▶ Text passage:
-------------------------

Pro Tips for Building Equity in a Home

You might not think of your home’s value as yours yet unless you have your mortgage fully paid off. As long as you have made one payment on your mortgage though, you have begun the process of building equity in a home.

Equity Basics

Put into layman’s terms, equity is the value of your home that you own. When you take out a mortgage, the bank owns part of your home, you own the other part, so to speak. When you purchase a house that costs $100,000, for example, you typically put down 10 percent, or $10,000. That leaves you with a mortgage of $90,000. You have ten percent equity in the home at the beginning.

Equity is the value of your home that you own.

Let’s say you do not have that though. You find a great house at a great price, but you have no money to put down. You take a mortgage for the full home price of $100,000.

The first day you take out the mortgage, you are considered to have zero equity in your home. The bank has 100 percent. The following month, you make your first mortgage payment and begin building equity in your home. For ease of explaining, let’s say you took out a relatively short-term mortgage and your monthly payment is $1,000. Within one year of timely payments, you own a little more than 10 percent of the equity in your home.

How You Earn Equity

As you make payments, you earn equity. The quicker you make payments, the faster you accrue equity.

-------------------------

▶ Dataset content:
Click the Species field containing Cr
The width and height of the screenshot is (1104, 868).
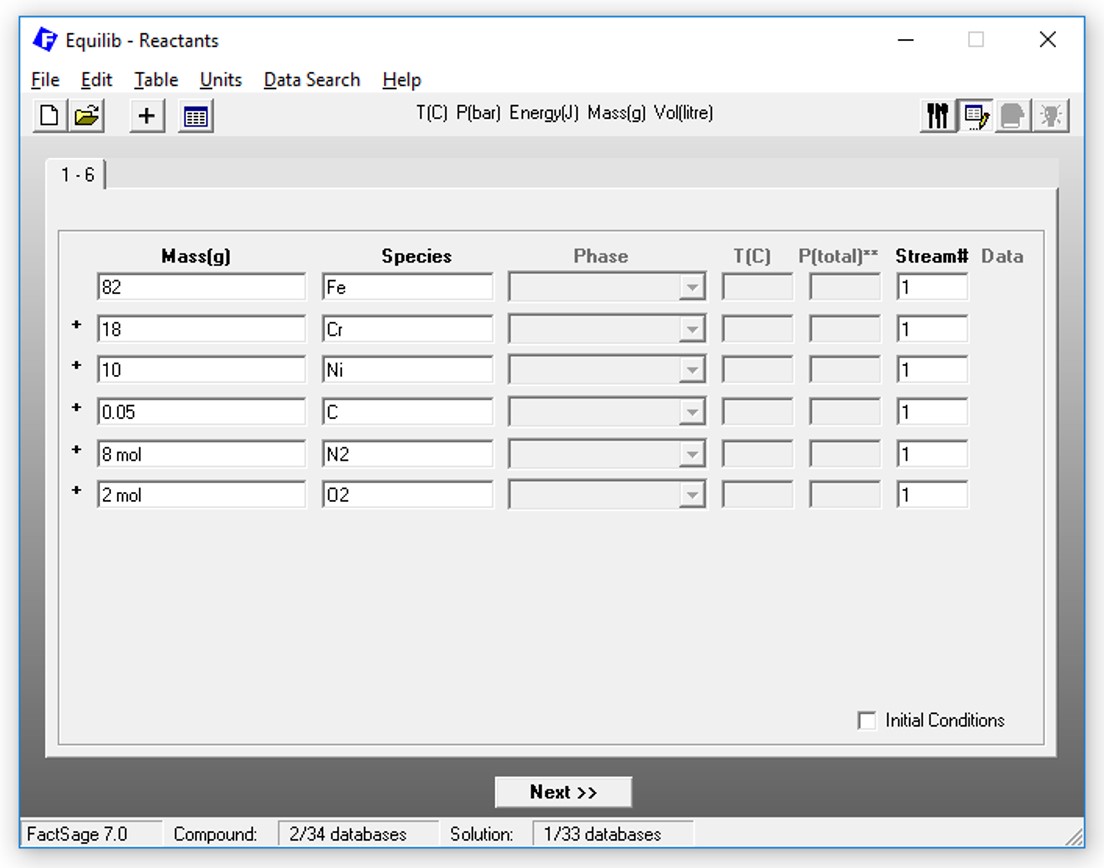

-------------------------

▶ Prompt 1: From the article on home equity, reproduce word for word the part that opens with the words containing "You might not" and closes with "price of $100,000.".
▶ Prompt 2: According to the home equity article, what is the monthly mortgage payment in its short-term example?
▶ Prompt 3: Carry the home equity article forward from its last sentence.
The material has no part in this.

▶ Right answer 1:
You might not think of your home’s value as yours yet unless you have your mortgage fully paid off. As long as you have made one payment on your mortgage though, you have begun the process of building equity in a home.

Equity Basics

Put into layman’s terms, equity is the value of your home that you own. When you take out a mortgage, the bank owns part of your home, you own the other part, so to speak. When you purchase a house that costs $100,000, for example, you typically put down 10 percent, or $10,000. That leaves you with a mortgage of $90,000. You have ten percent equity in the home at the beginning.

Equity is the value of your home that you own.

Let’s say you do not have that though. You find a great house at a great price, but you have no money to put down. You take a mortgage for the full home price of $100,000.

▶ Right answer 2: $1,000

▶ Right answer 3:
You can pay off your mortgage more quickly by contributing a payment to it biweekly instead of just once per month. Tighten your budget to do this or contribute income from another area.

You can get a second job on weekends to earn extra for building equity. You could also contribute one spouse’s total paycheck to the mortgage each month. This also takes careful budgeting.

Make extra payments to it with your income tax refund or other windfalls. If your business hands out bonuses at Christmas or the New Year, put that toward your mortgage.
You can quickly pay off your total mortgage and own all the equity in your home. It just takes a little effort.

Tips to Build Home Equity

It is not all about money. You can build equity in your home by remodeling it or repairing it. Some items take a weekend and a few hundred bucks, others take a few weeks and cost tens of thousands.

Little Things to Upgrade

When you purchase a fixer-upper house, even the bank has little equity in it. It holds little value when you first purchase it because of its disrepair. However, as soon as you begin repairing it, you increase its value.

New windows? Check. You added to your equity.

Upgrade the shower and the bathtub. Check. You added to your equity.

Re-paint the exterior and interior. Check. You added to your equity.

The smallest items that improve the look and feel of your home add to its value. The larger items really add to its value. Every improvement contributes to building equity in a home.

Replace your old carpet with a new carpet or choose laminate or ceramic tile flooring. You can also ditch the popcorn ceilings and quickly improve the home’s value.
Let’s say you add a deck to your home. Boom! You increased its value. Remodeling an outdated kitchen adds lastingly to the equity in the home. So does insulate the attic and adding a bathroom.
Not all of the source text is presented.